Segundo esse relatório do site LesOnline.ru da indústria madeireira, no início de 2018 oito empresas russas informaram controlar 60% do mercado de papel higiênico; Essity controlaria apenas 20%. Não é informação que se confirme nos relatórios de Euromonitor. Outra fonte da indústria russa informa que em abril de 2018, Essity detinha 14% do mercado; SYAS, 12%; Naberezhnye Chelny, 10%; e Arkhbum, 11%.

Sergei Moisiev de Forbes Russia observou em meados de 2018 que o mercado é “plataforma quase ideal para consolidação futura. Como em 2017, os cinco principais players ocupam coletivamente apenas pouco mais de 50% do mercado. Graças a Arkhbum, o número de empresas top passará para seis em 2021. Levando em conta o excesso da oferta potencial, as únicas opções para consolidação com chance de desenvolvimento sustentável e de longo prazo no futuro são três ou quatro (espécie de players supergrandes).”

Moisiev sugeriu que haja dois cenários para o futuro. Pelo primeiro cenário ou Exxity ou Hayat ou produtores russos como SYAS ou Syktyvkar assumem o controle do mercado. Pelo segundo cenário, haveria uma combinação de vários produtores russos e um esforço concertado entre eles para deslocar do mercado Essity, Hayat ou Kimberly-Clark.

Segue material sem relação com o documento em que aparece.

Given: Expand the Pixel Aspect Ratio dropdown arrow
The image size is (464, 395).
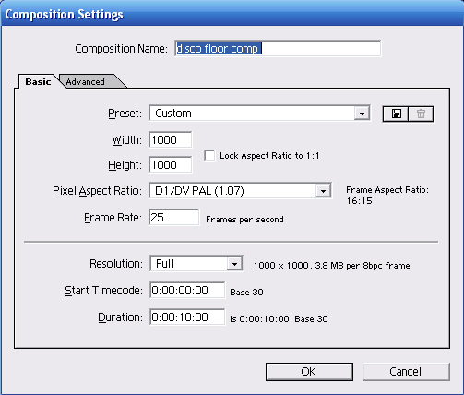Looking at the screenshot, I should click(x=323, y=191).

“As novas empresas supergrandes terão também ocasião para pressionar as políticas comercias das cadeias varejista e fornecedores de matérias primas, com vistas a, eventualmente, conseguir maiores privilégios financeiros para elas mesmas” – Moiseev acrescentou.

Eis a guerra que se trava nesse momento no front do papel higiênico. Por isso nem produtores russos nem norte-americanos nem outros aceitará conversar sobre os próprios negócios.